I find my nylon lasts longer than my PUL and also breathes better-no sweating of the dry diaper sections. PUL just seems to break down faster in my house. Also Nylon can be washed and dried on hot and I thought PUl could not(should not?) be dried on hot?

Musings of someone who hasn't had any coffee yet.







:


----------



## Azadeh (May 26, 2003)

Hi,

I've washed and dried all my PUL covers on hot for over 4 years now and they are all in great shape and work fine! No damage, no problem that I'm aware of... I wonder if it all depends on what kind of PUL it is and from where?? I've heard many complain about PUL wearing out so it must be the kind and the manufacturer... I have mother-ease and buckeyebottoms.

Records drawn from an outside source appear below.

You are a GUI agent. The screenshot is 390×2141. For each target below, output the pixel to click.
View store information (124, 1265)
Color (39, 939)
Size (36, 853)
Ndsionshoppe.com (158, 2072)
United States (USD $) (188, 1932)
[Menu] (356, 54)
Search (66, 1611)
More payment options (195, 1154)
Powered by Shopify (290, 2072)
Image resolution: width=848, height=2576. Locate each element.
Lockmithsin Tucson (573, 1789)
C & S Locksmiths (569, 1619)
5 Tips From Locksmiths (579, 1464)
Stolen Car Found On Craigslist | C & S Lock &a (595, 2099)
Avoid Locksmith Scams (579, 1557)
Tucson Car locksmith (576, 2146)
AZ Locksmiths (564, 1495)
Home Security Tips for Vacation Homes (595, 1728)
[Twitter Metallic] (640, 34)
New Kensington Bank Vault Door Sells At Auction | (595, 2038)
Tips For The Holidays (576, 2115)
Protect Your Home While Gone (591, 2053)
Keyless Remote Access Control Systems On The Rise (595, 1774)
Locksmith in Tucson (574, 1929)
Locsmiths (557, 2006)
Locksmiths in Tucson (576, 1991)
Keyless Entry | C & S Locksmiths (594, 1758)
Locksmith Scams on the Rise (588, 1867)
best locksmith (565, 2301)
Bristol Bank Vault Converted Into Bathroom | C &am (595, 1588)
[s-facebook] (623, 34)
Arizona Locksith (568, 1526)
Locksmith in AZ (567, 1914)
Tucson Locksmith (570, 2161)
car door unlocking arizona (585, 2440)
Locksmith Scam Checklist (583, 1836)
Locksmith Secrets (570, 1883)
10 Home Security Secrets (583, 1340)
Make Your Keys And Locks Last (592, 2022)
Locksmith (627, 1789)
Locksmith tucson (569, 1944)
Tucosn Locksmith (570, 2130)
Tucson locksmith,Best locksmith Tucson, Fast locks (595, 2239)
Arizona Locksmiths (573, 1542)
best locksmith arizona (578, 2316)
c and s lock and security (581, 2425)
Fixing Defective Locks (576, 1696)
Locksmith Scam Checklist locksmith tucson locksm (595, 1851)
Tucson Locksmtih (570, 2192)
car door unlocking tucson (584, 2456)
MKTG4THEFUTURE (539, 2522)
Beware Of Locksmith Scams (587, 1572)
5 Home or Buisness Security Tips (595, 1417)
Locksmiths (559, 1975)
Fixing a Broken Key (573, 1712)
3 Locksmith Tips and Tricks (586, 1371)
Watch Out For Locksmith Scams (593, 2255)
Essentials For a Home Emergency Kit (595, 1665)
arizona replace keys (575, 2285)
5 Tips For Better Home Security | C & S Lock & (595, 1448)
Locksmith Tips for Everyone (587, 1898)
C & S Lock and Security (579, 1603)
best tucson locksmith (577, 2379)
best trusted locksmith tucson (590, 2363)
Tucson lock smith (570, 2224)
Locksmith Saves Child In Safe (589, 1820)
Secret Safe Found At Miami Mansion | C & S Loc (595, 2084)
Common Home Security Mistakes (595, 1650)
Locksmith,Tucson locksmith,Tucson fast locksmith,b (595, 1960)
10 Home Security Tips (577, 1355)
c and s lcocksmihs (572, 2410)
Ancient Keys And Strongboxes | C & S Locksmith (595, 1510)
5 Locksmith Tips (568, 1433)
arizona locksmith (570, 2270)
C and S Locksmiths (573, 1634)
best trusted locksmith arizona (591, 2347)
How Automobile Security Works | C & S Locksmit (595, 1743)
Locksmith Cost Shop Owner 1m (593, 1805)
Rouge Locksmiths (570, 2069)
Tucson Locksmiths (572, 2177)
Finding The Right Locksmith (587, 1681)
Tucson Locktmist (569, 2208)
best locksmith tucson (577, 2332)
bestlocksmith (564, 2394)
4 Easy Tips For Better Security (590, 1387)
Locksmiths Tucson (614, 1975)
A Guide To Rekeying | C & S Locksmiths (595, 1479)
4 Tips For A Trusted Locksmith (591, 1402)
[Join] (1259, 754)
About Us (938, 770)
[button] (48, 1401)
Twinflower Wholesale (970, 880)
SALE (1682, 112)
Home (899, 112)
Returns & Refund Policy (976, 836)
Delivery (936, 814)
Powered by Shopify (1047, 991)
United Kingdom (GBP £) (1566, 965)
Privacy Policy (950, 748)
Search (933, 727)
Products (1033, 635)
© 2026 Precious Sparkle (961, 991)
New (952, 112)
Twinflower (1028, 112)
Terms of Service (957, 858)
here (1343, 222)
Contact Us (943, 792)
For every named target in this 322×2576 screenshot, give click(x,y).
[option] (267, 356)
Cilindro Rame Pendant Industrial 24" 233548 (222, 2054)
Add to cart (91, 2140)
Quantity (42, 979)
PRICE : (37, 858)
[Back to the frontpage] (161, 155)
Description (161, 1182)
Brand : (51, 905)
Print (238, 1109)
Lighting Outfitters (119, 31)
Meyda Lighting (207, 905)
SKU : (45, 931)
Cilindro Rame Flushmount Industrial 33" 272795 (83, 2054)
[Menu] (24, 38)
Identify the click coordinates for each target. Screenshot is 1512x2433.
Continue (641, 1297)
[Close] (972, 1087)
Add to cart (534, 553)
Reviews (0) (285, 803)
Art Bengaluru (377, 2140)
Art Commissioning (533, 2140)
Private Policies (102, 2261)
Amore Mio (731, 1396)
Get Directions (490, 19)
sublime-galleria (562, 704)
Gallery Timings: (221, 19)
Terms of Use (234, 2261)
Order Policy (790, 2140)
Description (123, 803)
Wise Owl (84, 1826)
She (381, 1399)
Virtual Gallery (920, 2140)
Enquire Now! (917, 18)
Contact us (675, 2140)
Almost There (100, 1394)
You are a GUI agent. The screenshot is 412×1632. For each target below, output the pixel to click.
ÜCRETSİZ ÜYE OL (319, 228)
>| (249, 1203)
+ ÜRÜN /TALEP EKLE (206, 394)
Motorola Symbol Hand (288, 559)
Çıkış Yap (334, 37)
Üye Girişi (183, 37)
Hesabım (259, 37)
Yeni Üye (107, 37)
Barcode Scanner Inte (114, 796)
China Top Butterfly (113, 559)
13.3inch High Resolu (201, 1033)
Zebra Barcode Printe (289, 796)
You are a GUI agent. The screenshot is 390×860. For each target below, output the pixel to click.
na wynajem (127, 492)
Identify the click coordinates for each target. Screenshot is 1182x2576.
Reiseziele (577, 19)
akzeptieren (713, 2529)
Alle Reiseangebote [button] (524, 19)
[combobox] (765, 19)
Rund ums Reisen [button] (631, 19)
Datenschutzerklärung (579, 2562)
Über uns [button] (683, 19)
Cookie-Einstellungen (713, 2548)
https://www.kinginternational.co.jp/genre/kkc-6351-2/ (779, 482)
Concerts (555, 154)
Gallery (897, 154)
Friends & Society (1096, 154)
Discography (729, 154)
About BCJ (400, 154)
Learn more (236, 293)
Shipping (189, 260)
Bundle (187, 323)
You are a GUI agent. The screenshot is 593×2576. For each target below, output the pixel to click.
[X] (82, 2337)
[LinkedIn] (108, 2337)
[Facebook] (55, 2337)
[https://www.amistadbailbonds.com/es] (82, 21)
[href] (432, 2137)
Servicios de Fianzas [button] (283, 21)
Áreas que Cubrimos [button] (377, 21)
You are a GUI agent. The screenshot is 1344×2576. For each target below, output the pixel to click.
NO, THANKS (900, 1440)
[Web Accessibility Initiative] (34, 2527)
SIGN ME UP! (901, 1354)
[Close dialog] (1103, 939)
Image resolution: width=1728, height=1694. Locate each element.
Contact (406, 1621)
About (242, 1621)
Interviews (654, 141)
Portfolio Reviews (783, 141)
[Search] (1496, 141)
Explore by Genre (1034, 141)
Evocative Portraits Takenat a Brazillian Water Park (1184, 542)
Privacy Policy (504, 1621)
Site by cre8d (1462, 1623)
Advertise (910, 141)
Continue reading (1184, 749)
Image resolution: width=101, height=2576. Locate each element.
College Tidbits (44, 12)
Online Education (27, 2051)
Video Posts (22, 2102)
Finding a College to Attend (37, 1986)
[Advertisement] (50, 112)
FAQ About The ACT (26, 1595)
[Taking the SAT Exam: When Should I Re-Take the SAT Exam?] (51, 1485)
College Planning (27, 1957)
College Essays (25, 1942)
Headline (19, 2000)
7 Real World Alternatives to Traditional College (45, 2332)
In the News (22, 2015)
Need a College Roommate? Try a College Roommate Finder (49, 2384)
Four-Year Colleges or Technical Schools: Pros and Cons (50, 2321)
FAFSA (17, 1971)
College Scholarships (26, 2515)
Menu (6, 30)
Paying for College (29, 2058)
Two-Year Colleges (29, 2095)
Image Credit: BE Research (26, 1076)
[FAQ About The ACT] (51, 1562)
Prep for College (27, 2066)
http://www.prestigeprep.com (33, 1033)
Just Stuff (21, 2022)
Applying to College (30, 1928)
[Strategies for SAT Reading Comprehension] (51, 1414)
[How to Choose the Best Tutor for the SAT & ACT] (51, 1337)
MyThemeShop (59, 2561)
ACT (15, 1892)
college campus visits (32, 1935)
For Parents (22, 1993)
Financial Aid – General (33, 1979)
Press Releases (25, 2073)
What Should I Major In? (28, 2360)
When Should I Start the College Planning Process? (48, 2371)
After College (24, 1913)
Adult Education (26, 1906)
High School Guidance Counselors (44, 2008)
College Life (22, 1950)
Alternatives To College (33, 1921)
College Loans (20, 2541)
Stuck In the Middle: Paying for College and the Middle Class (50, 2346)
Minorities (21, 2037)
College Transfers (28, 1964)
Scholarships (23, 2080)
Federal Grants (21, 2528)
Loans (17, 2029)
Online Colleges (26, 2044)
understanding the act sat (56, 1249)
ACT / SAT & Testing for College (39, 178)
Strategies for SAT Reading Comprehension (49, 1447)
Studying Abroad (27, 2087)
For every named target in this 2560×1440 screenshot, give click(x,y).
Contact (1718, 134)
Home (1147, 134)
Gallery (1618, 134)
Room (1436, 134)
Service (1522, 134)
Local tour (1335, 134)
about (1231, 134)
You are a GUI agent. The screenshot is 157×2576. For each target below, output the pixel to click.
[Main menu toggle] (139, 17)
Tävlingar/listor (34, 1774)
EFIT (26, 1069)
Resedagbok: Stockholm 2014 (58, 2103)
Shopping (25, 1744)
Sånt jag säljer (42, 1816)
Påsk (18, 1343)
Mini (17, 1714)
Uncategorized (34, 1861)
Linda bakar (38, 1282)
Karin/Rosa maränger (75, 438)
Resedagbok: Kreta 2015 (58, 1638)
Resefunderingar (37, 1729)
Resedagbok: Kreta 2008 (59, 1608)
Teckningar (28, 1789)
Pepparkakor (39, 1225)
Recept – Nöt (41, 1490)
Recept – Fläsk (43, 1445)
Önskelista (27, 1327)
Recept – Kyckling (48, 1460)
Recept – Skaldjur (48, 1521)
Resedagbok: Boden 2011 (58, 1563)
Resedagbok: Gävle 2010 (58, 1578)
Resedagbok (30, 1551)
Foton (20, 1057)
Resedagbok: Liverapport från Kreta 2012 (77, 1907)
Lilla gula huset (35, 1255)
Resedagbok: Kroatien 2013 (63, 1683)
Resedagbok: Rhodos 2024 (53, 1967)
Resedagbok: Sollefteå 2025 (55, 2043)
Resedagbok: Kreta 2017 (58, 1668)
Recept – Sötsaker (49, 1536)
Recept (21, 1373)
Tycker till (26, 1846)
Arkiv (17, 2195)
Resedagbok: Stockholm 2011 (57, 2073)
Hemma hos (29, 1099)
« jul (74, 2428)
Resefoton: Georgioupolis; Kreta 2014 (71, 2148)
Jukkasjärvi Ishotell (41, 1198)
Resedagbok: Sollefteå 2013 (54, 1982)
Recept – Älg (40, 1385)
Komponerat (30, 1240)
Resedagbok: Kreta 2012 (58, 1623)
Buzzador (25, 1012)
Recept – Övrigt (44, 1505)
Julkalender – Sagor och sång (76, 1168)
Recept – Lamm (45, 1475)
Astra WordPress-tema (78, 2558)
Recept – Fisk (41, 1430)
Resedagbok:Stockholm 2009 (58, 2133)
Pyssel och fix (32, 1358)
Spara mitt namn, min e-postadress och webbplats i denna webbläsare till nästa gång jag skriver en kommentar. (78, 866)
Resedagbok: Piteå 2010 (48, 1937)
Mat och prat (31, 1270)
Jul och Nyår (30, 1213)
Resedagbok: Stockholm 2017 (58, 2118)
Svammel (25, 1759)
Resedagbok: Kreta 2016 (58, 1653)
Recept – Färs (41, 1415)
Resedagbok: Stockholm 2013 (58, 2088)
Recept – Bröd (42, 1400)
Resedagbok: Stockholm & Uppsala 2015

Also, I use gentle environmentally friendly detergents so that may also have to do with it!










Azadeh


----------



## HeatherSanders (Jul 20, 2002)

T Azadeh, just had to say that your logo and store name are absolutely precious - love the terracotta and the little girl! Wasn't sure where Buckeye Bottom went - as in, who purchased it.


----------



## MissSugarKane (Jun 19, 2003)

Quote:

Also Nylon can be washed and dried on hot and I thought PUl could not(should not?) be dried on hot?
Okay I thought it was the other way around. I always wash my PUL HH on hot with no problem but would hand wash my Bummis nylon covers in warm per the manufactioners instructions. So I always thought nylon was more fragile. I am pretty sure that the story behind the creation of PUL was for it to be used at super high heats.


----------



## PatchyMama (Dec 6, 2002)

I perfer PUL.... I think the prowrap colors are made from Nylon ... and I cant stand them... they always feel damp to me







:


----------



## Melaniee (Apr 15, 2002)

So, does nylon sweat?

I'm wondering if it would be a good breatheable & thin alternative to PUL for under jeans and the like.


----------



## detergentdiva (Oct 16, 2002)

Just something else to think about but the laminator that the majority of the wahm's use state that both their 1 mil and their 2 mil IS breathable, of course the 1 mil is more than the 2 mil but they both ARE breathable.
The PUL is also made to withstand repeated autoclaving so the lower dryer heat should not break your PUL down.

Again this is per the manufacturer and their spec sheets.

edited for spelling


----------



## Quindin (Aug 22, 2003)

Just wondering...
It is a stupid question, but what does PUL mean? And are there any pocket diapers covered with Nylon instead of PUL??


----------



## Melaniee (Apr 15, 2002)

Quote:

_Originally posted by detergentdiva_
*Just something else to think about but the laminator that the majority of the wahm's use state that both their 1 mil and their 2 mil IS breathable, of course the 1 mil is more than the 2 mil but they both ARE breathable.
The PUL is also made to withstand repeated autoclaving so the lower dryer heat should not break your PUL down.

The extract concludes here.